Begin at the line containing "Task: Open the 뉴스 tab" in the entries below and end at the line containing "1568x753 pixels."; transcribe that range exactly and nothing outside it.
DATA LISTING START
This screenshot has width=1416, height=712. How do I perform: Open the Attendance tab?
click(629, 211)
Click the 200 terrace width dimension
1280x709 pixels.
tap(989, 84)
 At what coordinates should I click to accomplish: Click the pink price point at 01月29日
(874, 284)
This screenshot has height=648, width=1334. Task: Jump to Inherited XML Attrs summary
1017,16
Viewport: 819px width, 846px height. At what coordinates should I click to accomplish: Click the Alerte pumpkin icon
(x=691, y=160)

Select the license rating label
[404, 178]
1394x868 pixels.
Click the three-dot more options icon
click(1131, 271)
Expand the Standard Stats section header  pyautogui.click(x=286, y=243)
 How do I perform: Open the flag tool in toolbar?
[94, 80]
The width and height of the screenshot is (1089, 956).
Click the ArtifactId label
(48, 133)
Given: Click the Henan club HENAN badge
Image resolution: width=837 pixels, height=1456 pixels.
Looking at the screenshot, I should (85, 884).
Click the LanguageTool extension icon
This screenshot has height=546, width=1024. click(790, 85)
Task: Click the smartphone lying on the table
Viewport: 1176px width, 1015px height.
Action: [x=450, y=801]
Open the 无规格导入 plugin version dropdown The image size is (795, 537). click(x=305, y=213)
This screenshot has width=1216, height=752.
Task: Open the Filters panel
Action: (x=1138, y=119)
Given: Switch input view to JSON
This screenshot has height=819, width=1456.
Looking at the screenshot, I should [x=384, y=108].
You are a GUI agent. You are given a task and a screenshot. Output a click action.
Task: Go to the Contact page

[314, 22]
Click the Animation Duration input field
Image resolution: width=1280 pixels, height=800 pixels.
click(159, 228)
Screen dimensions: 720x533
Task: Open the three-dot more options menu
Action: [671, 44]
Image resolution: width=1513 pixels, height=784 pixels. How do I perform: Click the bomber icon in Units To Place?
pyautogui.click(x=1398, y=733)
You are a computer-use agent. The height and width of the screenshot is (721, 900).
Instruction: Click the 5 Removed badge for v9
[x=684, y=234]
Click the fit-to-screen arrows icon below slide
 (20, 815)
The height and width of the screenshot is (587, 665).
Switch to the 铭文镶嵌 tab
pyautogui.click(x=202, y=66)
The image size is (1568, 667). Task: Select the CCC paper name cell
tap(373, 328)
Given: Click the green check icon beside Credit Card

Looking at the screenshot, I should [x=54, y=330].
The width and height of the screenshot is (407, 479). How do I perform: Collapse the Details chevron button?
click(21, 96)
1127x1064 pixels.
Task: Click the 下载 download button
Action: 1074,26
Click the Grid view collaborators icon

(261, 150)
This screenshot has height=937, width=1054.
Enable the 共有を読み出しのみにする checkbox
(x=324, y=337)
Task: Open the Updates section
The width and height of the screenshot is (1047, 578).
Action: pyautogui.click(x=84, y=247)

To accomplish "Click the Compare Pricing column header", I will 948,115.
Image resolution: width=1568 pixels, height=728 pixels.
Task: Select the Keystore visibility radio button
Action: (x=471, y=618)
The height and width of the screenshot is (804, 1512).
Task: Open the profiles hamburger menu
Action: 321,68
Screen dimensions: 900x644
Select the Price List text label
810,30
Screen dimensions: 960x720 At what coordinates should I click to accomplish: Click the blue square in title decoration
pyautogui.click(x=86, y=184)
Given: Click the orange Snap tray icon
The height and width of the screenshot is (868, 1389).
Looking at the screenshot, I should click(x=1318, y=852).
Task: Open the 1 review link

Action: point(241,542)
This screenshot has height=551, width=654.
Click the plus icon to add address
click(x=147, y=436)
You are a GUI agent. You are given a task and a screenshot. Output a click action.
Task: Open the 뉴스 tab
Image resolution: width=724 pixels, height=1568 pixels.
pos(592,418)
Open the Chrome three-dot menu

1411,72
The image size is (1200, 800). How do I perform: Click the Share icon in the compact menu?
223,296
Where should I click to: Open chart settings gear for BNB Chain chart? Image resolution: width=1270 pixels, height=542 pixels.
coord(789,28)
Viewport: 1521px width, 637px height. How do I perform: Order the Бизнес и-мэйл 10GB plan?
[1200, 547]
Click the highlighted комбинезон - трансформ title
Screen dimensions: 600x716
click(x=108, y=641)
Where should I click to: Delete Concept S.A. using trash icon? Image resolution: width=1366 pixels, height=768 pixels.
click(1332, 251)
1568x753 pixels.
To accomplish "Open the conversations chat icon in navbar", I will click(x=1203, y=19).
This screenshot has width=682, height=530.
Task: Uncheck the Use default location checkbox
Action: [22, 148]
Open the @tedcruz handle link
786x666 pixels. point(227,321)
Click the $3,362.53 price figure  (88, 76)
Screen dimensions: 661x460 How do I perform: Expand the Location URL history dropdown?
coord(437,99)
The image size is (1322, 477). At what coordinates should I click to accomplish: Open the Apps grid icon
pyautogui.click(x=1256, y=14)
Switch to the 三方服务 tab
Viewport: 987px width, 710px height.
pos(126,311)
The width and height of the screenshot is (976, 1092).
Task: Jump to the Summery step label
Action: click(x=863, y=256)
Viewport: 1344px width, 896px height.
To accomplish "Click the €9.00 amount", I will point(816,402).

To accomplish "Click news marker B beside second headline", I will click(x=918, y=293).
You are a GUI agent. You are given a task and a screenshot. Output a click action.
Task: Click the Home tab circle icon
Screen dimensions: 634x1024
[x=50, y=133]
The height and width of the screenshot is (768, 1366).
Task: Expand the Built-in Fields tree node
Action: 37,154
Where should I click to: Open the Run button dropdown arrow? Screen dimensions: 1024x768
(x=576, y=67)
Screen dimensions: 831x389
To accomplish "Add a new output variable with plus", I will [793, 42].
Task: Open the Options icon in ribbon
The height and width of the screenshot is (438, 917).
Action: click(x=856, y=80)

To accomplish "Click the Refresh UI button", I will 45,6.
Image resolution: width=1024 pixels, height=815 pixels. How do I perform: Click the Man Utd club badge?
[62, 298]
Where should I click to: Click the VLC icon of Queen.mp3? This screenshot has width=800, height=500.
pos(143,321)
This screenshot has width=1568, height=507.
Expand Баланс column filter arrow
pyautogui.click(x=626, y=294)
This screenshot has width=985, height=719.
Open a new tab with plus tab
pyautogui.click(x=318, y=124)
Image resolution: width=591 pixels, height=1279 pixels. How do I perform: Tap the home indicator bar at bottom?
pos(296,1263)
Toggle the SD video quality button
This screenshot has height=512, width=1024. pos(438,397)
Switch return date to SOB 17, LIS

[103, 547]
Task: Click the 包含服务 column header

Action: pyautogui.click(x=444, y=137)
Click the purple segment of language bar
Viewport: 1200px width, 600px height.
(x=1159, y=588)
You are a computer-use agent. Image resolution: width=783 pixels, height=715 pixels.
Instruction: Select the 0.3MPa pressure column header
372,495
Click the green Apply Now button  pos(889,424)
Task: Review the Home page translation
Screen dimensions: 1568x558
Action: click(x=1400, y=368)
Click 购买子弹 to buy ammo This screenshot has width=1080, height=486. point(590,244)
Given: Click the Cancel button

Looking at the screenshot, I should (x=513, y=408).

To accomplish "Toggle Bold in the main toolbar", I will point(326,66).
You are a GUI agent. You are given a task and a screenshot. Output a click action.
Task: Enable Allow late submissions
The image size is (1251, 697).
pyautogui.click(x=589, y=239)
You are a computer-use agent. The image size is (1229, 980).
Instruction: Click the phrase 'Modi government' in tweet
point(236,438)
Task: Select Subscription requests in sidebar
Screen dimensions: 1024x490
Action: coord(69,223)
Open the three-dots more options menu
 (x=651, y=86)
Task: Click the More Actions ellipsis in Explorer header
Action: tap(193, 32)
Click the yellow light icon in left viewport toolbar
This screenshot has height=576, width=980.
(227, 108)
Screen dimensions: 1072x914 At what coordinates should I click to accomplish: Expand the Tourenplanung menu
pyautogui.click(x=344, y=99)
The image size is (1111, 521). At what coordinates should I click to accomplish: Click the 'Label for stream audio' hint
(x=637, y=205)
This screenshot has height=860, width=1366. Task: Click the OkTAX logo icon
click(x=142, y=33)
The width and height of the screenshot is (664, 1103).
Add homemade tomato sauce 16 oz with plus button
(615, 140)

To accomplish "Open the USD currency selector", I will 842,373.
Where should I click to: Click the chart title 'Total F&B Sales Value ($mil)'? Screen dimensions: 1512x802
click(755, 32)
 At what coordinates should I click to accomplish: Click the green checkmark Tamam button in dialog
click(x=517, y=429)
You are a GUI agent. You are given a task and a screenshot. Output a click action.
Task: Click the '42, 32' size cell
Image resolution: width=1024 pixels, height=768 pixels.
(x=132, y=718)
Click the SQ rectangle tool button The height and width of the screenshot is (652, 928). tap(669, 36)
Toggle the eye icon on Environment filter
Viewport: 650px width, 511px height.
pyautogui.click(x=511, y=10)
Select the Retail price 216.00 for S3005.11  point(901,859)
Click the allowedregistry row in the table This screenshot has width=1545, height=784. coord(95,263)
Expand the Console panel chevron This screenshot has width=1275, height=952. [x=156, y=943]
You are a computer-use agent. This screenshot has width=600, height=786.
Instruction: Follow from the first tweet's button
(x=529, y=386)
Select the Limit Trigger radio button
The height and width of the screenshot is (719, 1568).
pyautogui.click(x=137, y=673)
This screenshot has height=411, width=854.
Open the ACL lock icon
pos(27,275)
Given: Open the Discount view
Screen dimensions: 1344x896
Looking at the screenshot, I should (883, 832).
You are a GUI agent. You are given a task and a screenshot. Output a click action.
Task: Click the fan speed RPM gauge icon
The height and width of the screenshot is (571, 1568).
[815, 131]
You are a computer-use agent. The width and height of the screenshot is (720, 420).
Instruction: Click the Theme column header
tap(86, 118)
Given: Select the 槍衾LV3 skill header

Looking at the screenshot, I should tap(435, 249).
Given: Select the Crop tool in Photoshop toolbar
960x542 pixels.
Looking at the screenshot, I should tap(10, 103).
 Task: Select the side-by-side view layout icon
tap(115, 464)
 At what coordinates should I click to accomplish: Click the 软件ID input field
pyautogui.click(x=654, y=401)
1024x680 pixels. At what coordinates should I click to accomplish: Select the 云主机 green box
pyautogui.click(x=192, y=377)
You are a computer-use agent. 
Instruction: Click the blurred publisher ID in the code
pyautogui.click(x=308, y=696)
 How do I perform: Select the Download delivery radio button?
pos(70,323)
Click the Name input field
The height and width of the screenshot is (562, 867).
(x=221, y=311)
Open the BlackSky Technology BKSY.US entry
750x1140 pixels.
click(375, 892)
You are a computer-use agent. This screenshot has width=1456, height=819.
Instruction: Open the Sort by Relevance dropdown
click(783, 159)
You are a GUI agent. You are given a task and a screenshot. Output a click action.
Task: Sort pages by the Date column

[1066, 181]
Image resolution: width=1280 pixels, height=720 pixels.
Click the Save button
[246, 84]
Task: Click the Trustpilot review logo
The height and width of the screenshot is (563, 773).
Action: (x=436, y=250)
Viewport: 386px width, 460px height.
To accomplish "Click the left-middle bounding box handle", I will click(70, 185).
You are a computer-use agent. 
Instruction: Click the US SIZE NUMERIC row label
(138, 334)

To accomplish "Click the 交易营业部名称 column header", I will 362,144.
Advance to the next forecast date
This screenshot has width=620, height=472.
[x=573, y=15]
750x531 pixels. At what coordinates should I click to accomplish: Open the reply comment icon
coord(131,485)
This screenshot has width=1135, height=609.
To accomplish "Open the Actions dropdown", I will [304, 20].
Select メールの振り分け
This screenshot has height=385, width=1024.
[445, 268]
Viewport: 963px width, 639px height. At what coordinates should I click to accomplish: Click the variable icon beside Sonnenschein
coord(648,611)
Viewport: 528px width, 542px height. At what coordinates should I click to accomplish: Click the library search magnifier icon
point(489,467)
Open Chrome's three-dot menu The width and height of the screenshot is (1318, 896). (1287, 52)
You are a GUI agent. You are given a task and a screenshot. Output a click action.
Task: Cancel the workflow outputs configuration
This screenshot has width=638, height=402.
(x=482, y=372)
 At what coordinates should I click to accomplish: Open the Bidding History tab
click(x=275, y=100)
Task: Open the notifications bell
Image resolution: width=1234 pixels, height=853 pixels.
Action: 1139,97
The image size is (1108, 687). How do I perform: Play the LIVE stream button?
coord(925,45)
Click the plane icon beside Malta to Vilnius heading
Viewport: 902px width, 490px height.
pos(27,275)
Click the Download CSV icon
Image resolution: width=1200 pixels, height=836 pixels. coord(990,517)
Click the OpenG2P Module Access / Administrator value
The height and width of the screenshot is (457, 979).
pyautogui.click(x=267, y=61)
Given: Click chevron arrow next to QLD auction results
DATA LISTING END
* [ANSWER SECTION]:
Task: Open the 뉴스 tab
Image resolution: width=724 pixels, height=1568 pixels.
pos(592,418)
Open the Chrome three-dot menu

1411,72
The image size is (1200, 800). How do I perform: Click the Share icon in the compact menu?
223,296
Where should I click to: Open chart settings gear for BNB Chain chart? Image resolution: width=1270 pixels, height=542 pixels.
coord(789,28)
Viewport: 1521px width, 637px height. How do I perform: Order the Бизнес и-мэйл 10GB plan?
[1200, 547]
Click the highlighted комбинезон - трансформ title
Screen dimensions: 600x716
click(x=108, y=641)
Where should I click to: Delete Concept S.A. using trash icon? Image resolution: width=1366 pixels, height=768 pixels.
click(1332, 251)
1568x753 pixels.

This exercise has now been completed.